## SELECTED EXTRACT
# Solved: Pending sectors fixed, reallocated sectors count still 0?



## fluffydemise (Dec 2, 2012)

Hey guys, I come to you for some support with an odd issue I am having.

Issue:

New hard drive showed 72 pending sectors, cleared upon low level format with no increase in reallocated sector count.

History:

I had an external goflex desk 2tb that died shortly after getting my 80mb fibre and doing some high speed downloading. The issues specifically were a very high temp recorded in smart with 2120 bad sectors that could not be reallocated.

This drive was replaced with an external 2tb backup plus that within hours of usage showed large amounts of raw read error rates and several pending sectors.

This drive was again replaced for the drive I have now.

I noticed in my torrent client that there had been a write error to the drive. I proceeded to do the usual tests and I found 16 pending sectors. This rapidly escalated to 72.

Suspicion:

High speed downloading is damaging my hard drives? I know that can't be right but I am at a loss. I download at approx 7mb/s and the drives have all been able to write at that speed.

I suspect that the original go flex drive simply burned out as it is known to be terrible at heat dissipation. I'm not sure what happened to the second drive but it was failing quickly.

As for this current drive, I have done a low level format and, oddly, all 72 pending sectors have been cleared yet the reallocated sector count did not increase at all. Am I correct to assume that this was in fact a false positive? I wonder if perhaps my torrent client caused the sectors to be flagged bad when the write error occurred? Though what is more odd about that is that I had only 16 sectors flagged bad until I ran a chkdsk /b (was looking for non destructive ways to rewrite the sectors at the time) and they then skyrocketed to 72.

If you guys can shed any light onto this issue i'd be really grateful, I guess my main questions are *What caused the 72 pending sectors to occur and why did they appear to fix themselves?* *Can the drive be considered safe to use?* and, *As this is my third drive displaying possible errors, is there any correlation between the speed I am downloading at and the issues I am seeing?*

Here is a picture of my current S.M.A.R.T readings. Previously, the pending sector count was showing 72.

Thanks for any help,

Jay


----------



## gberger (Jul 27, 2009)

First, the link is not accessible: 403 Forbidden. 
I think heat is indeed the problem. How big are the files you are downloading? How long are the downloads running?
What I'm suspecting is that you are running the drives at max speed for extended periods of time. External drives are in confined enclosures so heat buildup is certainly a problem. Specs for the Goflex do not mention a fan. If in fact there is no fan, that's bad. The backup plus you mention I'm thinking is the Seagate? Also no fan. What about the drive you are using now? Is it also external and does it have a fan?

## WHAT YOU WILL DO
Reproduce word for word the part of the pending-sectors thread starting with "What I'm suspecting" and going on through "have a fan?". The records that come next are separate material and have nothing to do with the thread.

## RECORDS

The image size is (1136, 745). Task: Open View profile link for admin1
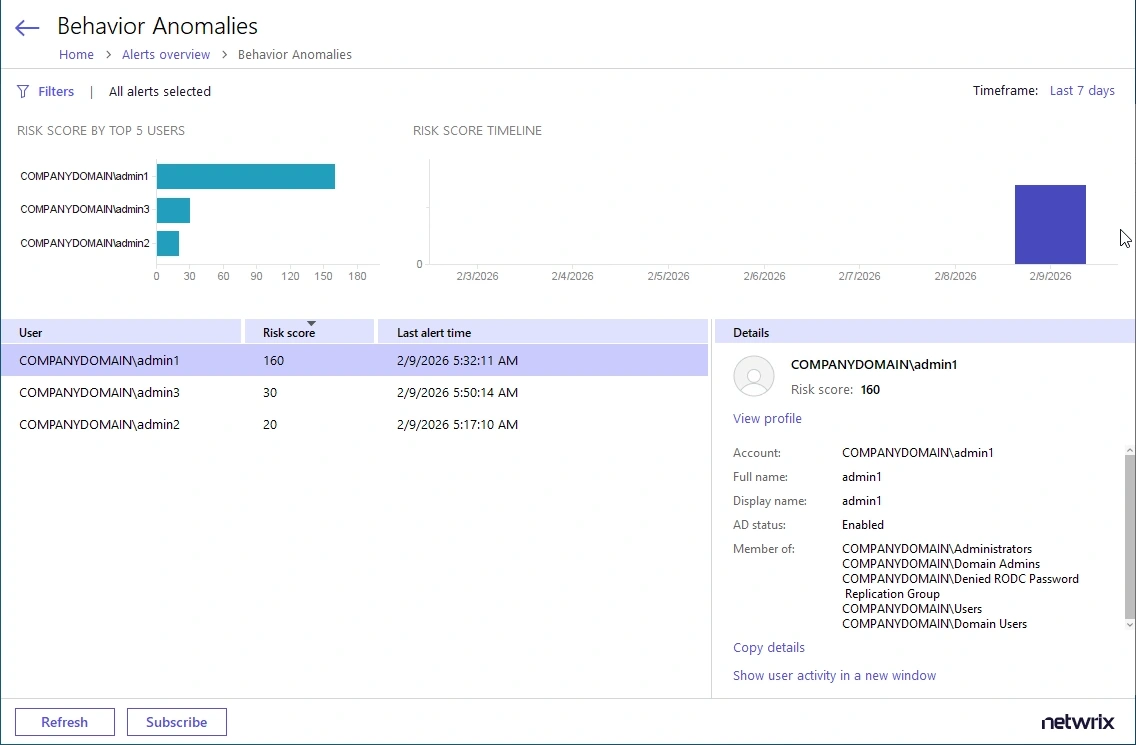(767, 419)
...
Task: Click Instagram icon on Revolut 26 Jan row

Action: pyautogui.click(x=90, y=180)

## SOLVED PROBLEM
What I'm suspecting is that you are running the drives at max speed for extended periods of time. External drives are in confined enclosures so heat buildup is certainly a problem. Specs for the Goflex do not mention a fan. If in fact there is no fan, that's bad. The backup plus you mention I'm thinking is the Seagate? Also no fan. What about the drive you are using now? Is it also external and does it have a fan?